### [Problem]
For the records below, the count of lines that hold "click" is required; give only that number.

Stored items from a collection:
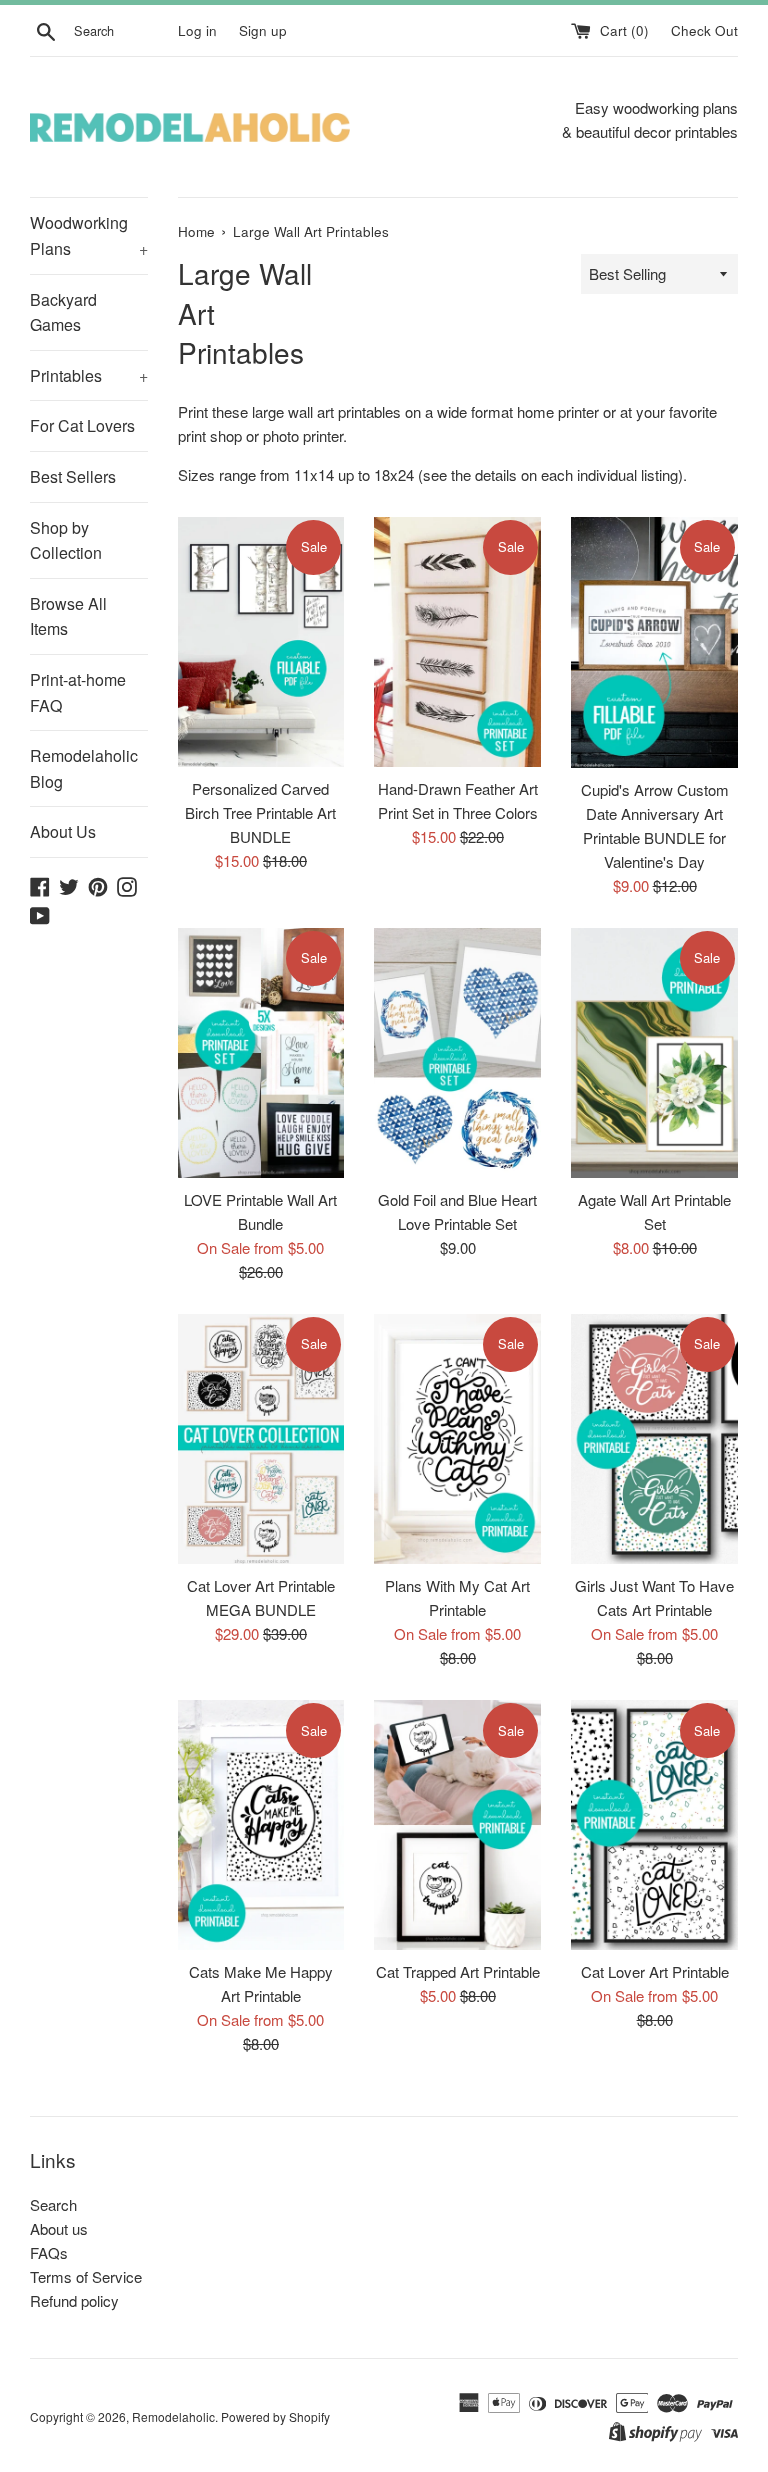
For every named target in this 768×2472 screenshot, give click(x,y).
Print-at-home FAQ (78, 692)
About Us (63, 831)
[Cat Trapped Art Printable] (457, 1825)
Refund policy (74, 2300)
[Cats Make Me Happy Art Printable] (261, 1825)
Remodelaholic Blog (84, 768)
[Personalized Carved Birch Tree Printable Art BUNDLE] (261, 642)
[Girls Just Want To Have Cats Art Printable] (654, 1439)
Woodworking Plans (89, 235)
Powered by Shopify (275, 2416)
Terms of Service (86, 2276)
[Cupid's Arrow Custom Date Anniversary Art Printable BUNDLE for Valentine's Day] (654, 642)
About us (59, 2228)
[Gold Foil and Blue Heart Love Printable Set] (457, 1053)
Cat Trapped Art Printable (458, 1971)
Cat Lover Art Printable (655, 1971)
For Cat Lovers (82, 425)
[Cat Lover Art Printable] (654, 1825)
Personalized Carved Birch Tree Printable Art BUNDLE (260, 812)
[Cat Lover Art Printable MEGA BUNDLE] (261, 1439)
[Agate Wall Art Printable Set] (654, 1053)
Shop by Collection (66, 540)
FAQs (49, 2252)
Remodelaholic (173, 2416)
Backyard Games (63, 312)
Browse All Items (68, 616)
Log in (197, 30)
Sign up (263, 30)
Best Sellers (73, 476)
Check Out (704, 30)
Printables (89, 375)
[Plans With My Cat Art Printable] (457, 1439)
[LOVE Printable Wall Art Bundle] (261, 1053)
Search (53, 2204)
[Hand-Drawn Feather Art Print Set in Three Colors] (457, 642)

==

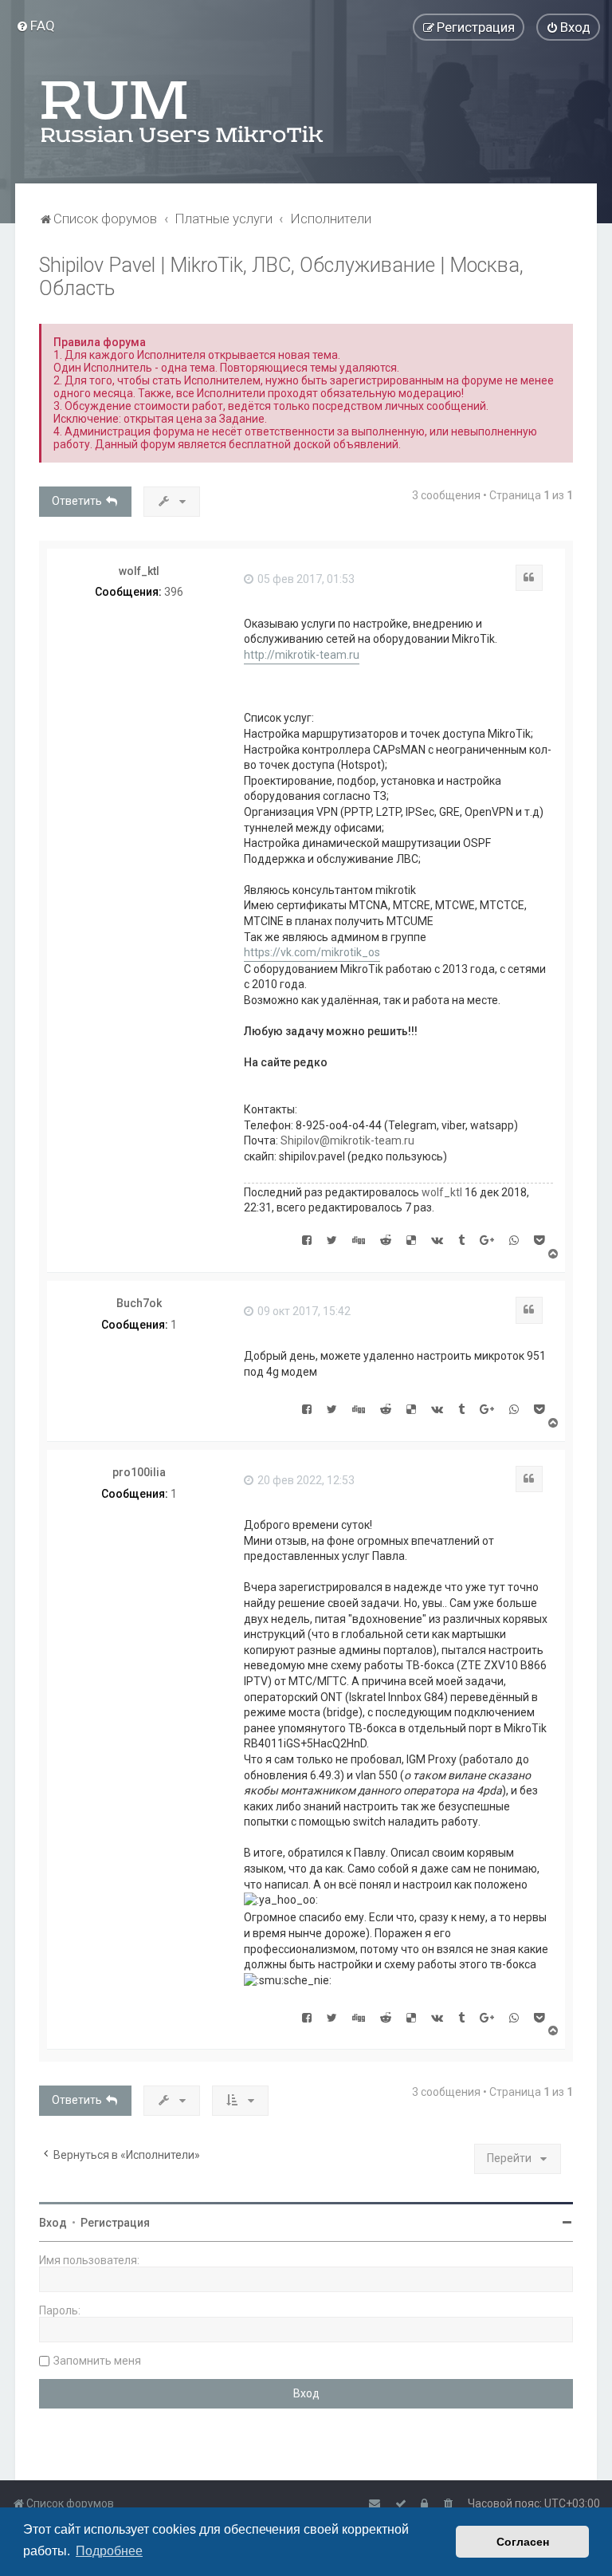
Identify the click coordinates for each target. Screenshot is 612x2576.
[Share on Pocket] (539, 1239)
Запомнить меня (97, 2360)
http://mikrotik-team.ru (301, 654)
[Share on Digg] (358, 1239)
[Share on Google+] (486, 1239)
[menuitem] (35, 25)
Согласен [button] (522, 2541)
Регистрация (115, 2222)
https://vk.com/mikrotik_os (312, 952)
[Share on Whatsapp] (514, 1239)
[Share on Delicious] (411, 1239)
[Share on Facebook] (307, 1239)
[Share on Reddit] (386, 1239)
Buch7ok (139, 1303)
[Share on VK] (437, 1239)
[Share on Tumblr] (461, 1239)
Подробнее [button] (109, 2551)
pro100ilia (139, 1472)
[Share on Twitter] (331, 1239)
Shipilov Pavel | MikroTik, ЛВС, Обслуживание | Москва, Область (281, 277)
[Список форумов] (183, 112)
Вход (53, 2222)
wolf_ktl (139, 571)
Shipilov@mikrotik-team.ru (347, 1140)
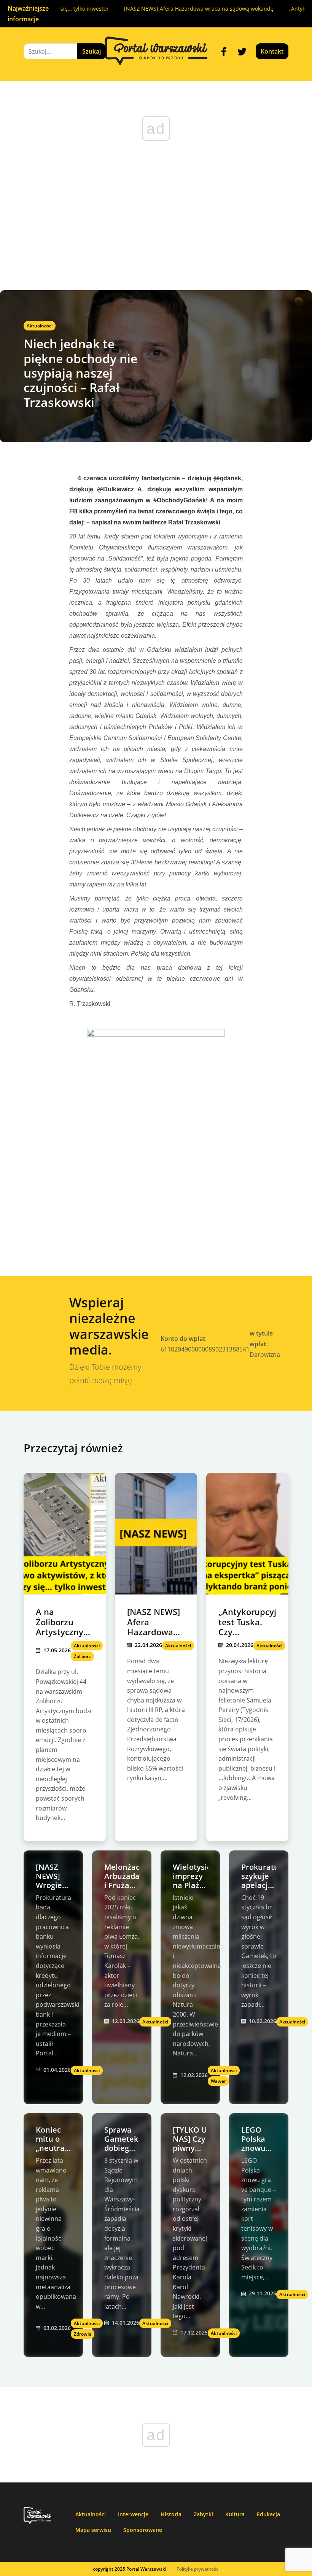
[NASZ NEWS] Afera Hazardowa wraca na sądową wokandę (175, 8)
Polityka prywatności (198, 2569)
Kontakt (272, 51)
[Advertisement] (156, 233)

==

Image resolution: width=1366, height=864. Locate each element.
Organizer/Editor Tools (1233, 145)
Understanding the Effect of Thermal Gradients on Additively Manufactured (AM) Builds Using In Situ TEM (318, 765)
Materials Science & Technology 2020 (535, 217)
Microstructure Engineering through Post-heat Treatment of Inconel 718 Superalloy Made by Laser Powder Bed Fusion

### [Answer box]
2